Ask these Questions when Applying Machine Learning to People

The field of machine learning matured with applications like spam filtering, targeted advertising, self-driving cars, and weather predictions. As machine learning techniques are increasingly used to make predictions about people, there are a few machine learning ethics questions we need to be asking ourselves.

1. Will the future really be like the past? Do we want it to be?

The assumption that the future will resemble the past has held true for self driving cars, the weather, advertisement clicks, items people want to buy, and even who will fall in love with whom. It does not always hold true when we’re making predictions in social realms that we’re simultaneously trying to change, such as education, debt management, and criminal justice. On one hand, past data may contain trends or biases we don’t want to reinforce in our predictions. On the other hand, past data may not account for new social interventions.

2. Will more data make my model smarter?

Having more dimensions in the data with the same number of samples often results in models that perform worse and/or are less generalizable. Adding more samples to the training data may increase the likelihood of training a model that will be useful for predictions. However, more data samples are only useful if they represent the predictions you want to make.

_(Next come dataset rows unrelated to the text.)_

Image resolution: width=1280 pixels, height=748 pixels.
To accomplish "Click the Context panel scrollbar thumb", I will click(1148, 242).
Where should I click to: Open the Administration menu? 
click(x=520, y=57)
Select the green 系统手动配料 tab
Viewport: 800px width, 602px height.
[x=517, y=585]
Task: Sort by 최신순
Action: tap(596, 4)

3. Is this raw data objective? In what ways might it not be?

Raw data that doesn’t include anything about people, such as data about space or weather, might be more objective. Even in those realms, there’s subjectivity in how we collect data and how we interpret it. Raw data that is generated by people’s behavior, such as internet searches, shopping, calling 911, making arrests, grading students, examining patients, and making loan decisions, contains people’s biases.

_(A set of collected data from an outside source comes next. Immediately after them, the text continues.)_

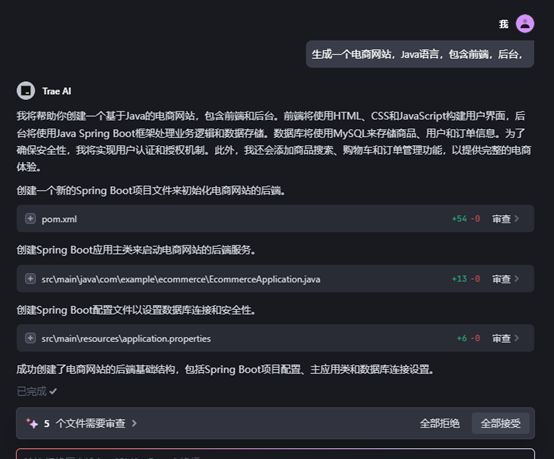
Task: Click the purple user avatar icon
Action: (525, 24)
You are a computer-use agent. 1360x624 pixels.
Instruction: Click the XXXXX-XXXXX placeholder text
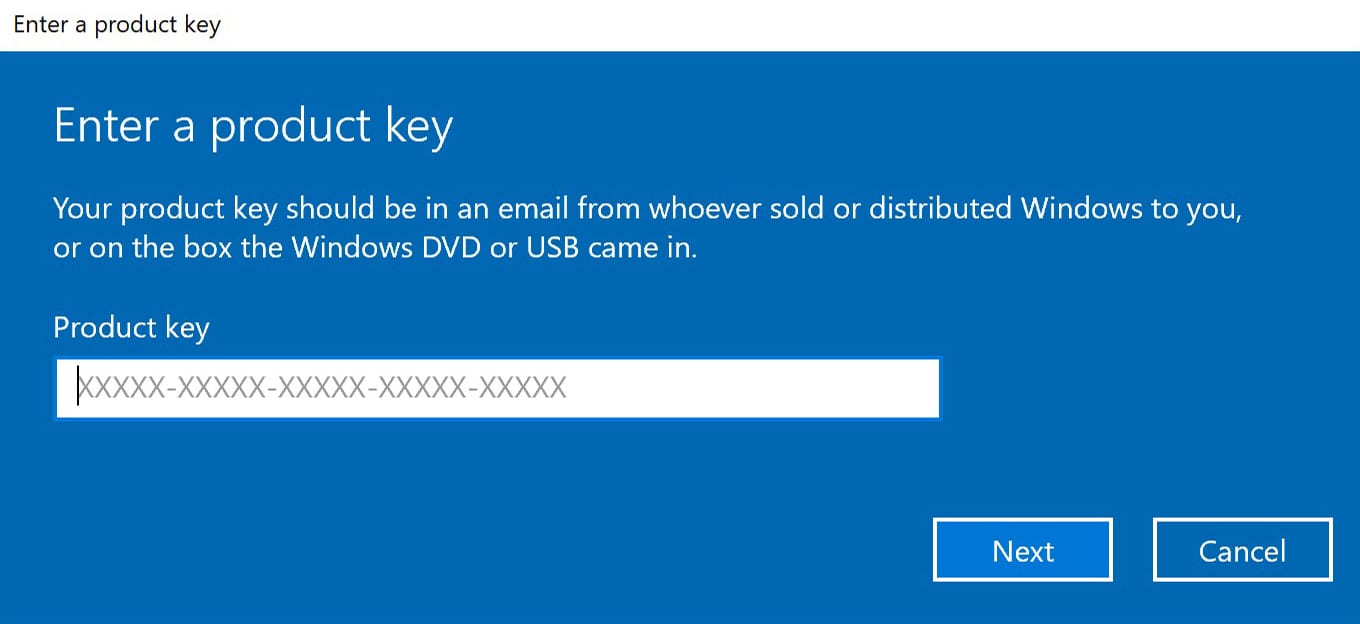pos(323,388)
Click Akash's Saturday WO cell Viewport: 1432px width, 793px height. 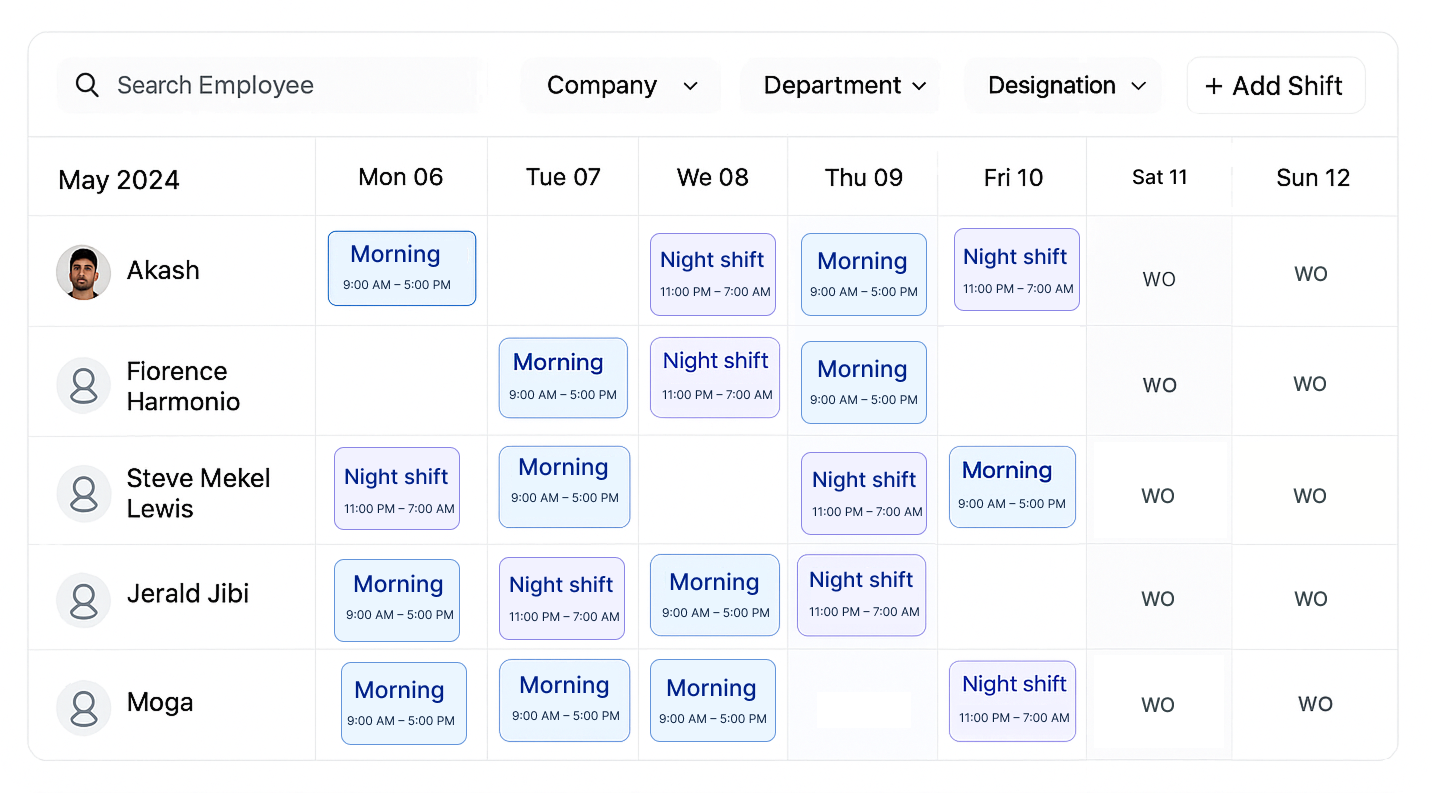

4. Are we treating our results as analysis or as new facts?

Machine learning takes in large amounts of data to make decisions. In doing so, analog information is converted to real numbers, and real numbers are often converted to a classification or a yes/no decision. This does not increase the amount of information in the world; it analyzes it.

For some reason, it’s easier for us to understand that a credit score (which makes no claims to be based in machine learning) as an analysis of many facts about a person’s credit history. We’re well aware that for an individual person, a credit score is an analysis that ignores a great deal of information about their life. Similarly with machine learning, a prediction is an analysis of facts we already have, so let’s be wary of treating it as a new fact.

5. Is there an acceptable margin of error?

If a targeted advertisement application gets a prediction wrong, the only consequence is that a user doesn’t click the ad. However, if we’re making predictions to decide whether or not to put a person in prison or give someone an organ donation, what’s the acceptable margin of error? This boils down to big ethical questions.

There are solid arguments for accepting only a zero margin of error, which would mean we should not be using predictive learning to make these decisions. Other ethical approaches might support an acceptable margin of error for the greater good. But math can’t answer these ethical questions for us.